На базе ТУ-16 впоследствии сделали пассажирский самолет ТУ-104. Колесов бравировал своей осведомленностью: летаю, мол, на нем без всякого удовольствия.
В войну за такие вещи ставили к стенке
- Я однажды чуть не взорвал всю Полтаву, - так он рассказывает истинную быль о коротком замыкании на бомбе.
В большом зале он делал свою обычную работу - проверку радиодатчика, установленного на бомбе. Нос бомбы - поворотная четверть сферы - был открыт. Толовый шар бомбы находится за носовой частью, то есть прямо перед ним. Он подвез аккумулятор и стал подключать к радиодатчику кабели. Один кабель упал на аккумулятор, его разъем попал прямо на плюсовую клемму. В этом месте возникла мощная искровая дуга. В долю секунды он ударил ногой по кабелю и прекратил разряд.
До сих пор он считает несовершенной, мягко говоря, электрическую схему контроля. Авторы - нестерпимые гении Харитон и другие - немножко недоработали. Короткое замыкание в цепи произошло через корпус бомбы, никаких предохранительных, защитных элементов в схеме нет.
Конечно, насчет всей Полтавы можно еще подумать - дело в том, что центральная часть (ядерный заряд) в бомбе не стояла, это не допускается при проверках. Но если бы взорвался только шар с полтонной тола, то и это было бы интересно.
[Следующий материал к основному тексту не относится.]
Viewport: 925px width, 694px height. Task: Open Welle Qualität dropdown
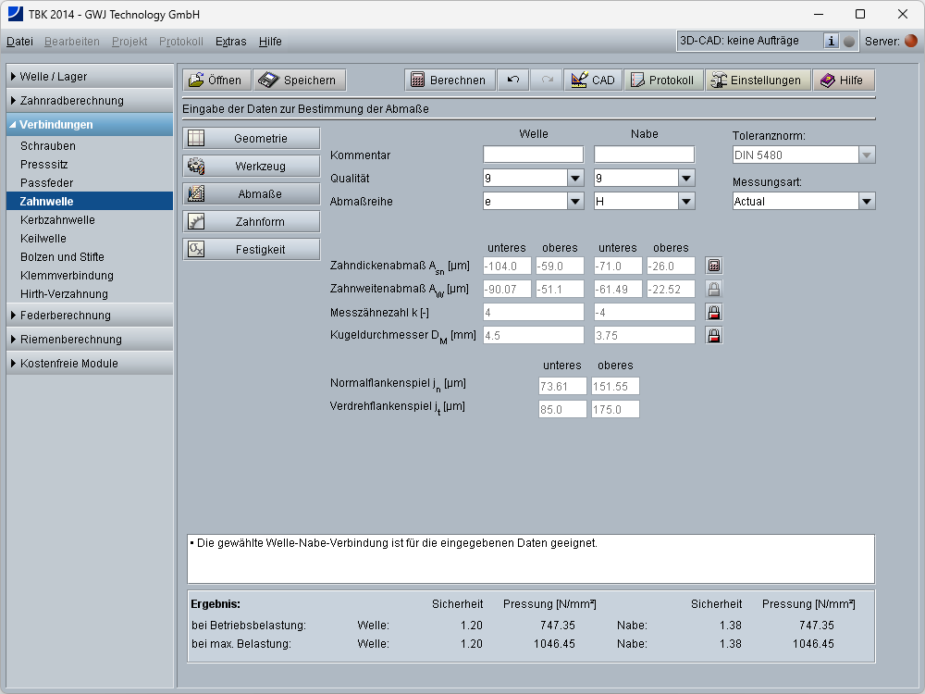click(x=574, y=178)
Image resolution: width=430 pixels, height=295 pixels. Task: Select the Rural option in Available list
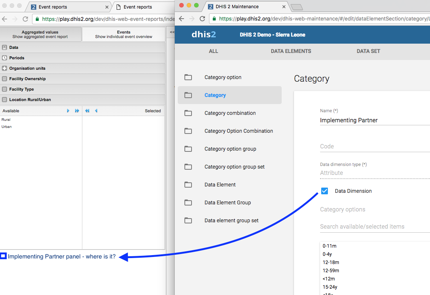(x=6, y=120)
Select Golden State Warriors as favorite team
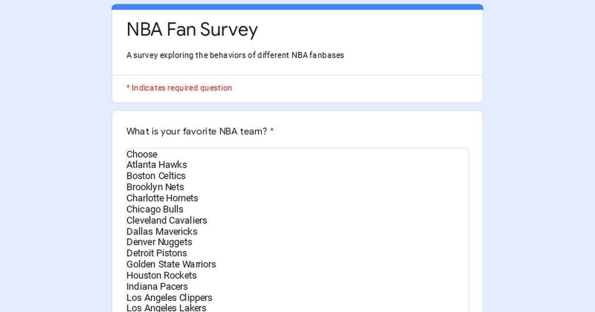The width and height of the screenshot is (595, 312). [171, 264]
На терактах от взрывчатки в 200 грамм погибают десятки людей. Его бомба уничтожила бы полностью здание, а также и соседние здания, начиненные заряженными бомбами... Да уж, атомную базу предусмотрительно разместили в десятке километров от города.
Маршал авиации Судец, командующий дальней авиацией страны, приехал в часть очень удачно - на следующий же день (визит-эффект). Маленький, черненький, злобный, похожий на Гиммлера, он стоял перед шеренгой офицеров на месте происшествия. Слов было мало, врезалось только:
- В войну за такие вещи ставили к стенке.
Вечером он шел один по военному городку и переживал. "Происшедшее - случайность, не виноват я. За это лишать меня жизни?..." И в то же время было ясно, что в войну маршал сделал бы именно так. Таков порядок - наказать в острастку другим, если не виновного, то хотя бы причастного. Могильный ветерок, ужас неизбежности - мелькнуло и прошло. Осталось только гордиться быстрой реакцией - ударом ноги по аккумулятору.
Его вообще никак не наказали. Гауптвахта - слишком мягко. Депремировать - в армии нет премий. Начальству выгоднее было замолчать само событие - маршал знает, указаний не дал...
Когда же на коллективном выезде на речку утонул подвыпивший капитан, дело кончилось снятием с должности командира части. Утопленника не замолчишь, о принятых мерах доложили по команде. Естественно, в работе командира части обнаружились и другие упущения.
Министром обороны был маршал Жуков. Отмечая излишнюю тучность генералов и офицеров, он ввел еженедельные спортивные занятия - на весь день. Славно поиграли молодые офицеры в футбол и другие игры... Сожалели: зря сняли Жукова, хороший был министр. После него играли только полдня. 3
Министерство среднего машиностроения решило создать собственные контрольно-измерительные лаборатории. Одну из них - в полтавской части, для работы по всем украинским атомным объектам.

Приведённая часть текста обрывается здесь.